Surface Transportation Authorization:
SAFETEA-LU is extended through December 31, 2010, through the H.I.R.E. Act (HR 2847). The legislation restores funding rescissions enacted at the end of FY 2009, and provides the authorized funding level for 2010. The Senate EPW staff are drafting their version of an authorization bill, while the House released its draft bill in 2009. USDOT intends to release its authorization proposal in February. President Obama recently announced a $50B "front loaded" proposal.

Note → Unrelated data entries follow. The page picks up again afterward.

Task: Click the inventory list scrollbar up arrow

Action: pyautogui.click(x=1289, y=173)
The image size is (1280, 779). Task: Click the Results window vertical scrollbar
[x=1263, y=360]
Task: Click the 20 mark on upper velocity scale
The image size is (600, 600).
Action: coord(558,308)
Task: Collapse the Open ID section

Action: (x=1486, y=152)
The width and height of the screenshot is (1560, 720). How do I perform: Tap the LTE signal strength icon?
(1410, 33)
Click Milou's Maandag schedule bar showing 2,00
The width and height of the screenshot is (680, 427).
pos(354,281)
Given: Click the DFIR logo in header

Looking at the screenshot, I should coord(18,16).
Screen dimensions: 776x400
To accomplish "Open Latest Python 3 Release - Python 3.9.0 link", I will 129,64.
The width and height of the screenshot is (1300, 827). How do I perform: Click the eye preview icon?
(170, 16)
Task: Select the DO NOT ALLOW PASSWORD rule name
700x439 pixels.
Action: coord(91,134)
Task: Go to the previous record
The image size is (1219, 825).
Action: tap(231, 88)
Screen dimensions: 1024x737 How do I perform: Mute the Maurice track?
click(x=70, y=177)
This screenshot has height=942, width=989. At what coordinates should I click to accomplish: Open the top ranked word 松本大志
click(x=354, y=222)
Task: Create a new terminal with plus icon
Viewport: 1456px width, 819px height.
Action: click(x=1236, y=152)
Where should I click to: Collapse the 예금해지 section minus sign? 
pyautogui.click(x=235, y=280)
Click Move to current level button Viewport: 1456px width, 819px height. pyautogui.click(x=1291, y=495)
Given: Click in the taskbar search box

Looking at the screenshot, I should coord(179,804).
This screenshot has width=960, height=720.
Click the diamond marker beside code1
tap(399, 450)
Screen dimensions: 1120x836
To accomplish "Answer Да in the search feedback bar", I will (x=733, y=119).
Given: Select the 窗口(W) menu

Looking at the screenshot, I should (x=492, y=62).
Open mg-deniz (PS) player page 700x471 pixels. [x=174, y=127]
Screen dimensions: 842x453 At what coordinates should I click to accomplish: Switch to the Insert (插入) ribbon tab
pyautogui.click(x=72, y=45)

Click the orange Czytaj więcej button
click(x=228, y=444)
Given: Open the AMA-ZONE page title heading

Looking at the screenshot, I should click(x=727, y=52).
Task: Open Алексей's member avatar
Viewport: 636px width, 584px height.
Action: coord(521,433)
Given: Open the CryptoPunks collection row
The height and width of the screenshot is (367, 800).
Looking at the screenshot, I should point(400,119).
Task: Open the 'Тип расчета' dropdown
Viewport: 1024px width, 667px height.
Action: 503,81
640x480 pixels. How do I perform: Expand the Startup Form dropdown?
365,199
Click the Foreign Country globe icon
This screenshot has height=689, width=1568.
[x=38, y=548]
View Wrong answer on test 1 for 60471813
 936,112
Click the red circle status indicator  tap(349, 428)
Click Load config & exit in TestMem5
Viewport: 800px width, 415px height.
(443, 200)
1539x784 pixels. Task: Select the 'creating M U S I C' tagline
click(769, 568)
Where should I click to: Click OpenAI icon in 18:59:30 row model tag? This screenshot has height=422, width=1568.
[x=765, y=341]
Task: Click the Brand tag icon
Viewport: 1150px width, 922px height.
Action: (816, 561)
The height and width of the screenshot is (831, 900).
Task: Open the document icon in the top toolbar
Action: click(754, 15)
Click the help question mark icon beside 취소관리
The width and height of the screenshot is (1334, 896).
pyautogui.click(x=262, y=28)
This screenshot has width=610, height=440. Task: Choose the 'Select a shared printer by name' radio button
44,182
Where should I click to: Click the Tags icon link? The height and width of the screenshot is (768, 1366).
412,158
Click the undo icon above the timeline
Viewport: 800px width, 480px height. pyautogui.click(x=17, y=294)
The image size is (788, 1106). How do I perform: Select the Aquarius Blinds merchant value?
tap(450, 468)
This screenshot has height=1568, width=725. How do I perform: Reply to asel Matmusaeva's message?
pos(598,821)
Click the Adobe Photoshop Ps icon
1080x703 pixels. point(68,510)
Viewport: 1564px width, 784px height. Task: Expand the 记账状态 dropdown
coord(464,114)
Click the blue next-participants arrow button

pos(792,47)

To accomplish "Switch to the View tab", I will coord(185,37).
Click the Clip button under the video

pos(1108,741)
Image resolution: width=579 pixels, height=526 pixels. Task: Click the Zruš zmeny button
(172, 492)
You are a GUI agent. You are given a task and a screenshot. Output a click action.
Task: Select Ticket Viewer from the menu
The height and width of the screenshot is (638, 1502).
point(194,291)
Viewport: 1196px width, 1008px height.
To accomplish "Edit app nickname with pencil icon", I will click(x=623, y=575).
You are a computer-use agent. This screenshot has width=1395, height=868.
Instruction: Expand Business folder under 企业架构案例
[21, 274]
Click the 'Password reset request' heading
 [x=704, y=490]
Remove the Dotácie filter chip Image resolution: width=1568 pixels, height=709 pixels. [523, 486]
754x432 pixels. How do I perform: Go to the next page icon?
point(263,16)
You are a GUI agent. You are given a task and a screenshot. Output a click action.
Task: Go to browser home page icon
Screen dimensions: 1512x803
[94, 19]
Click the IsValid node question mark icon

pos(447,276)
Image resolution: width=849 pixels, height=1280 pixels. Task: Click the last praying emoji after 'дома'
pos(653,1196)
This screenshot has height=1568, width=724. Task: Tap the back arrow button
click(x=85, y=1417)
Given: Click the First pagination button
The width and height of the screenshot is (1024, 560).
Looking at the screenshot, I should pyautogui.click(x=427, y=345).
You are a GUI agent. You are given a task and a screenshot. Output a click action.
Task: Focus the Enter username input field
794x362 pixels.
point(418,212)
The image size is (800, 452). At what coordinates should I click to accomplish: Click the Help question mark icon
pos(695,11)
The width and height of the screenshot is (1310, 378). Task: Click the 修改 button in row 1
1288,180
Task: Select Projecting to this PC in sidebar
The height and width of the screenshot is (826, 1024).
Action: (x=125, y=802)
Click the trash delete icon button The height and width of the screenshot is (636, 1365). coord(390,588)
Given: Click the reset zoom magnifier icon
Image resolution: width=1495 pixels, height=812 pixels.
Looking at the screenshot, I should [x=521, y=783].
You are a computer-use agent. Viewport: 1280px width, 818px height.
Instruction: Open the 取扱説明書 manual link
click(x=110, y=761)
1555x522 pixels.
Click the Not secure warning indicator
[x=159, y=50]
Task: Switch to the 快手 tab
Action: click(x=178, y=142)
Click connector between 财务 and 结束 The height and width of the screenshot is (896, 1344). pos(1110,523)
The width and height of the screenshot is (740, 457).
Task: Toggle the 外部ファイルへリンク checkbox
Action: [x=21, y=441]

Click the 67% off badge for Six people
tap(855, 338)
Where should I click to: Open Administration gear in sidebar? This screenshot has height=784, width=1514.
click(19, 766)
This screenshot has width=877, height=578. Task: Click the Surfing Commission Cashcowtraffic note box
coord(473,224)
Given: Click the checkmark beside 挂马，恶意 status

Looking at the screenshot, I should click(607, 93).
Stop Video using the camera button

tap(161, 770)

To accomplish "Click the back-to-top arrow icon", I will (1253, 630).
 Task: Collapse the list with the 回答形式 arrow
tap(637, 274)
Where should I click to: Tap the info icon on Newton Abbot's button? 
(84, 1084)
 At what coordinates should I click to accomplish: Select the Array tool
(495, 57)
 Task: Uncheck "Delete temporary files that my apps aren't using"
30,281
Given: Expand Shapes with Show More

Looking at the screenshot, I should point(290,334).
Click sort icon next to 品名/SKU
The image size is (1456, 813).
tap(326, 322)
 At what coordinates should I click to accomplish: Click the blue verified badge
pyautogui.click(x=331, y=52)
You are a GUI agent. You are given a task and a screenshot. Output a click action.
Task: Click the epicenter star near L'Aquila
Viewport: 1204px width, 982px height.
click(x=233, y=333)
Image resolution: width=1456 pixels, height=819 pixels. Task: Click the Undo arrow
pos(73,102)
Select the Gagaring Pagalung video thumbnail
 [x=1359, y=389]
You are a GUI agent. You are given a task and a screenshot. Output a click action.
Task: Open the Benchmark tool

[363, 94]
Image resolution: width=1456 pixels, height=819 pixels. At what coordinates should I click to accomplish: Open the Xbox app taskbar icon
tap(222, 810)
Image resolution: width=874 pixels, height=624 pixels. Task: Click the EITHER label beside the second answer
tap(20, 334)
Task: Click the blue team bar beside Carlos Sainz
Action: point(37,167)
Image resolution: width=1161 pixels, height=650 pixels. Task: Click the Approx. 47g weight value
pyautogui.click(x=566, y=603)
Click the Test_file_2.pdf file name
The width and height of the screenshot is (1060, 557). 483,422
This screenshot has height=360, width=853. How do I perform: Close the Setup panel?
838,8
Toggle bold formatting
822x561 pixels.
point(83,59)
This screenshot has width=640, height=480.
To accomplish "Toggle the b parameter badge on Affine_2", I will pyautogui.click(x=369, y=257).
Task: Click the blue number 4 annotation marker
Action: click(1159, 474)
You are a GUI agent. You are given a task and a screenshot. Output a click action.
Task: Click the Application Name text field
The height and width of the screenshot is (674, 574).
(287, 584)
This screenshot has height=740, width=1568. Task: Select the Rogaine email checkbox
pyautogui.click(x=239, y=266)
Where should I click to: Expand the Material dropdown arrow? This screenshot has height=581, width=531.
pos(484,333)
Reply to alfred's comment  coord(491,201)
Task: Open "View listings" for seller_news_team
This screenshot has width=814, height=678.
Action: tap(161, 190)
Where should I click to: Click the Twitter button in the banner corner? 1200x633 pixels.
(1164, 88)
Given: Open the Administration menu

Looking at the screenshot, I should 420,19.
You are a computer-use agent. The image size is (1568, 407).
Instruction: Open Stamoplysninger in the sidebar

Rep. John Mica, the republican who will chair the House Transportation Committee, says folks who think Congress will increase the gas tax are "smoking some kind of funny weed." He made similar comments last spring, noting that there will be only a three to five month window in 2011 to pass a transportation bill. "Gas-Tax Revamp Pushed to Fund Transportation Projects," WSJ

Congress passed and the President signed legislation funding USDOT and other federal agencies through December 3rd. Last July the full Senate Appropriations Committee approved a FY 2011 spending bill. Senators Murray and Cantwell designated WA projects for funding. The full House approved a FY 2011 spending bill (HR 5850) in late July. It contained significantly fewer earmarks that past approps bills, including the fewest number for WA state in over a decade.

Aviation Authorization:
The FAA authorization is also extended through December 31st. Both chambers have passed legislation; House and Senate negotiators have been trying to reach an agreement. The FAA has been operating under a series of short-term extensions since the authorization bill expired at the end of fiscal 2007.

Climate Change:
Prominent liberal & conservative think tanks joined to release a new climate change proposal. President Obama announced he intends to put the full weight of the Presidency behind climate change legislation in 2011. He'll pursue legislation in "chunks" instead of one big bill as was pursued in 2010. The House passed a comprehensive energy and climate bill in June 2009. Similar legislation remains stalled in the Senate over opposition from Republicans and a handful of Democrats. Prospects for passage this year are slim. Congress may again vote on delaying the EPA’s authority to regulate greenhouse gas emissions for two years. Previous votes to delay the authority have failed.